Provo is at the south end of a long complex of cities, towns and suburbs extending in both directions from Salt Lake City. Home to Brigham Young University, with 32,000 students, Provo has a strong college-town feel. Orem, just north, is a suburban family community. Provo and Orem are clean and relatively modern in look and feel but traditional in values and culture. There is some industry and commercial development in the immediate area, mostly high tech and service firms.

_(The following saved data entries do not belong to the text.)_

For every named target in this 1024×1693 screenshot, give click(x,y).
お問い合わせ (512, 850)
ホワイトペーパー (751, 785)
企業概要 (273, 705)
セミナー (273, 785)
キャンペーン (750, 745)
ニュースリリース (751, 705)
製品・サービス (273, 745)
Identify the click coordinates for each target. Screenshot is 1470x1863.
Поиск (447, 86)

There is plenty to do in Provo with more options available in the cities along the Wasatch front to the north. The high population and job growth rate combined with a limited geography threaten the city’s pleasant atmosphere, and growth and sprawl continue to be an issue. For now, the area is clean and crime is low. Robert Redford’s Sundance resort to the east up Provo Canyon adds tourist traffic to the area. Cost of living and housing are moderate by national and regional standards, but have been on the rise.

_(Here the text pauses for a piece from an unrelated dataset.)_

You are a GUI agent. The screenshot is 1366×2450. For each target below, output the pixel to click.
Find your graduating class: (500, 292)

The area is located in a narrow plain between Lake Bonneville and the front range of the Wasatch. The immediate area is built up with grassland and a few trees to the west. Toward Heber City to the east is steep terrain and dense coniferous alpine forests. Similar to Salt Lake City to the north, the climate is a mountain-influenced semiarid continental type. Summers have hot, dry weather but low humidity and occasional cooling breezes from the mountains. Winters are mostly dry and cold with occasional light rain and infrequent (but sometimes heavy) snow. Because of the altitude and dry air, diurnal temperature changes are dramatic. Summer thunderstorms occur, but they’re usually not severe. The valley location can cause air stagnation and quality issues especially in summer. First freeze is mid-October, last is late April.